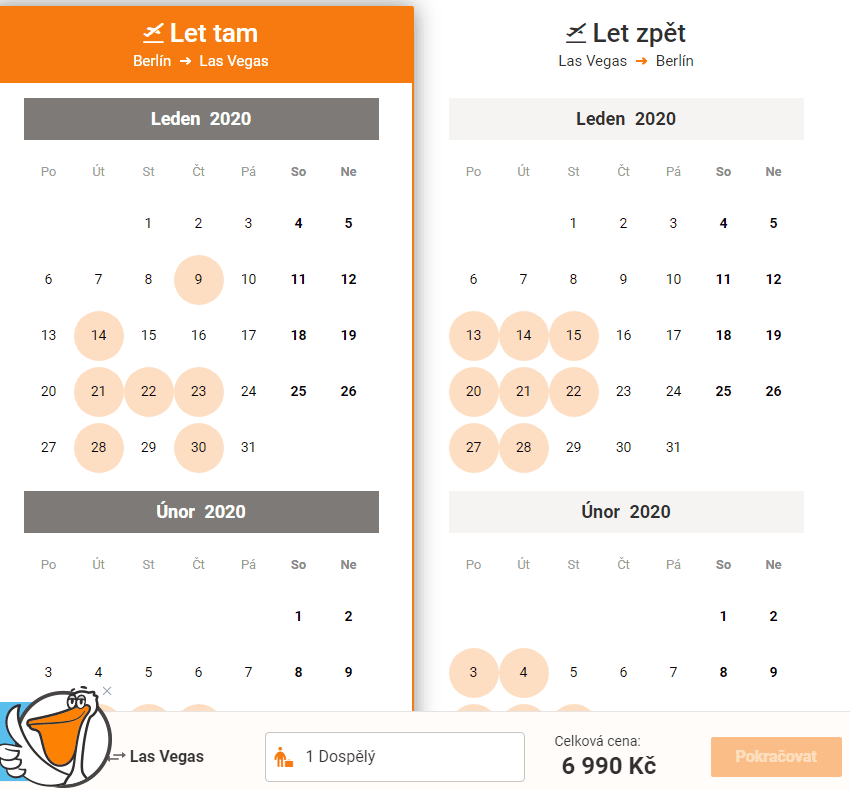
Task: Select 14 January in outbound calendar
Action: [x=99, y=336]
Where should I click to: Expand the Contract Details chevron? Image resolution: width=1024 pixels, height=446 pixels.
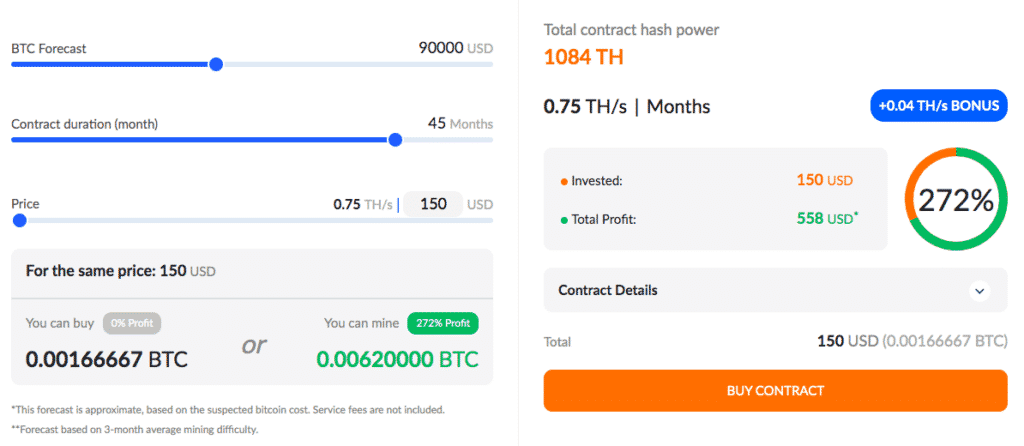[x=979, y=290]
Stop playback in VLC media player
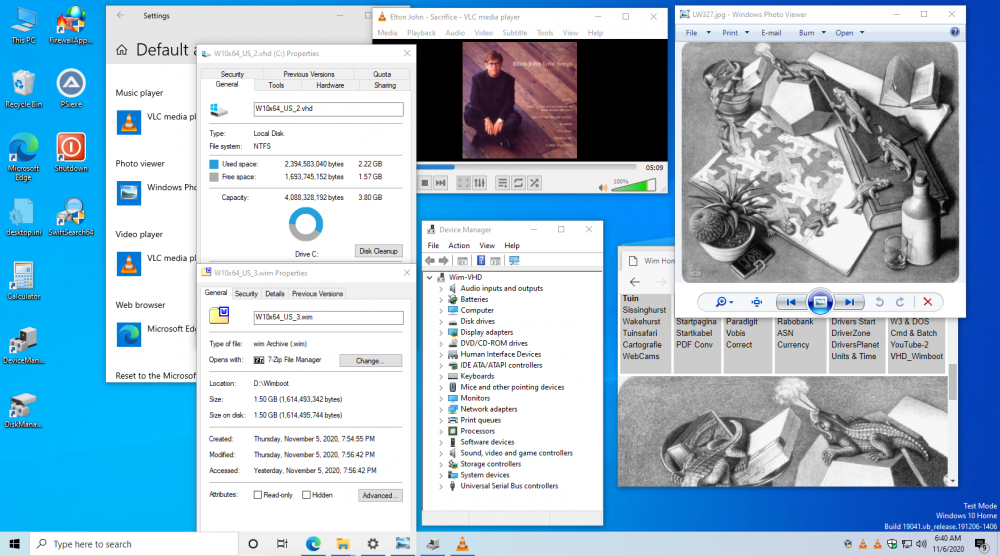1000x556 pixels. (x=425, y=183)
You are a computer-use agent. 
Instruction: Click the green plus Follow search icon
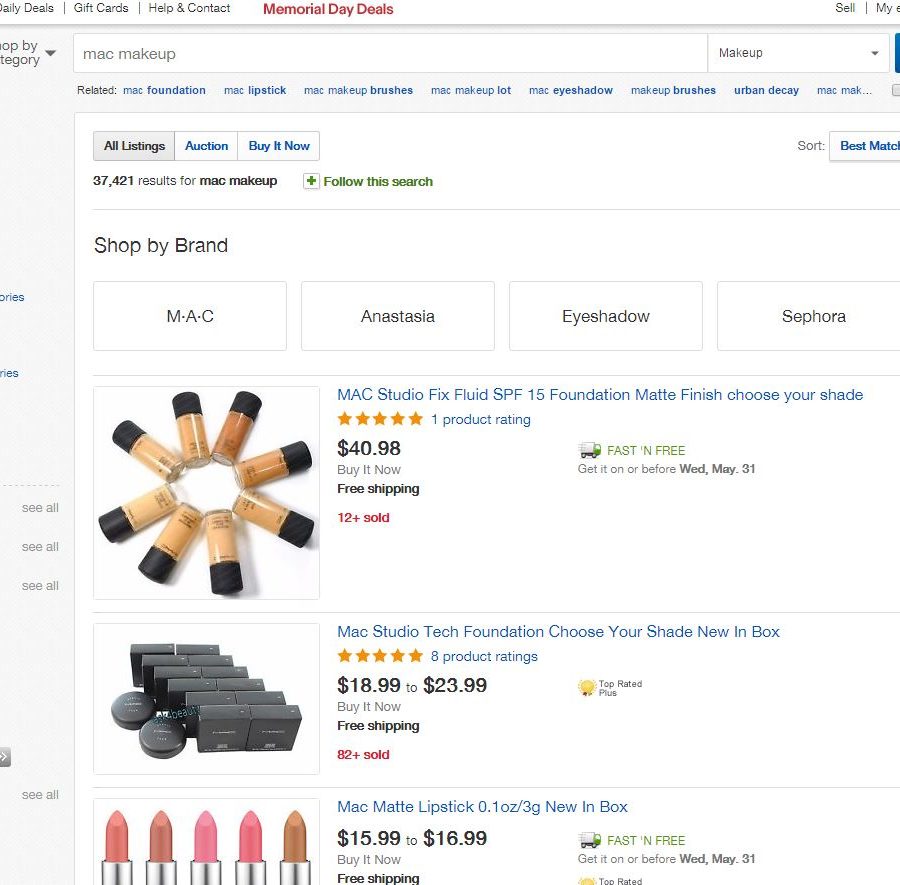(311, 181)
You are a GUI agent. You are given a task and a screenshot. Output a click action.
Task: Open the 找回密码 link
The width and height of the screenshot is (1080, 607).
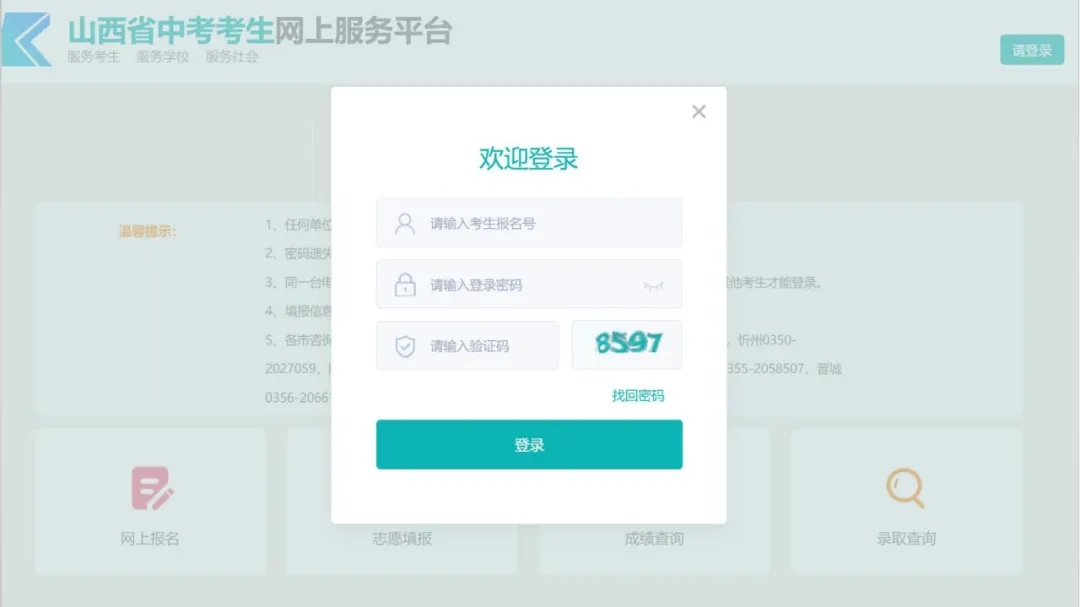pos(637,396)
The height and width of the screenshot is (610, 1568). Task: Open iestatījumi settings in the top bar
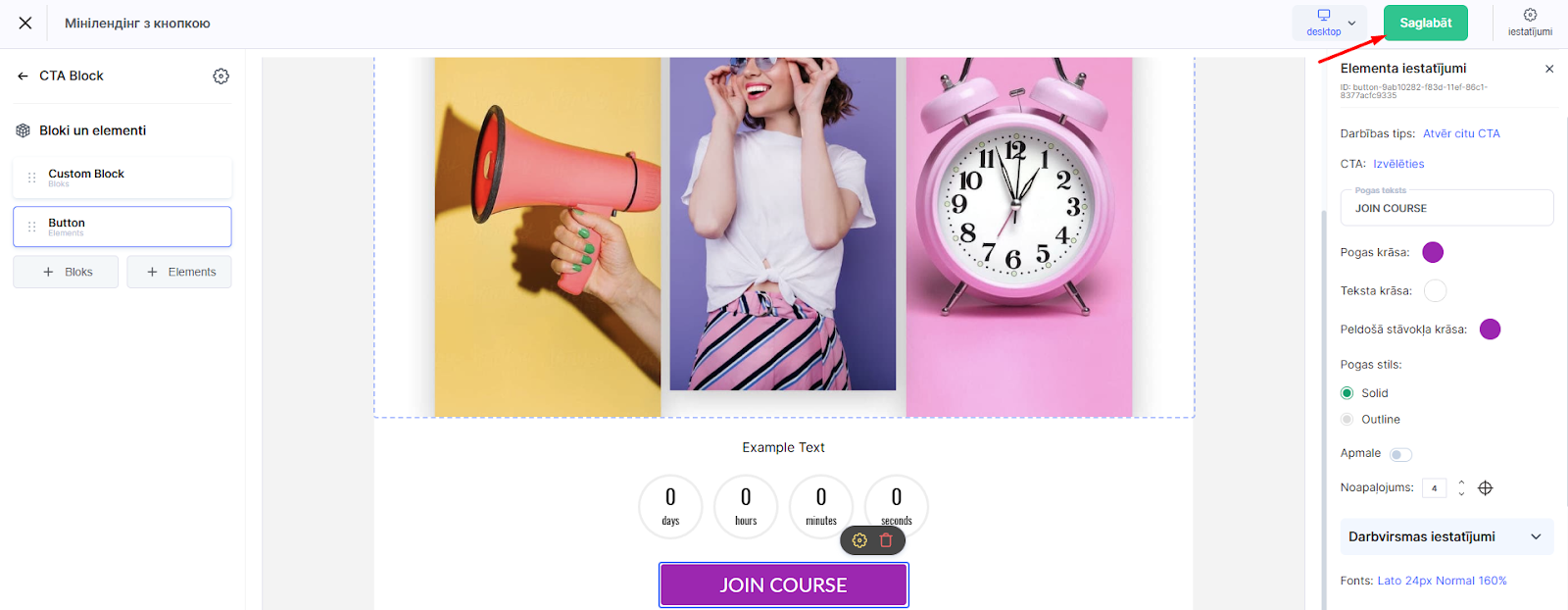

[THE PROBLEM]:
Begin at the line containing "You are a computer-use agent." and stop at the final line of the data. Retype those lines exactly, without the pictures.

[RESULT OF THIS EXERCISE]:
You are a computer-use agent. 
Instruction: Click the green plus Follow search icon
(311, 181)
You are a GUI agent. You are given a task and a screenshot. Output a click action.
Task: Open the 找回密码 link
The width and height of the screenshot is (1080, 607).
pos(637,396)
The height and width of the screenshot is (610, 1568). Task: Open iestatījumi settings in the top bar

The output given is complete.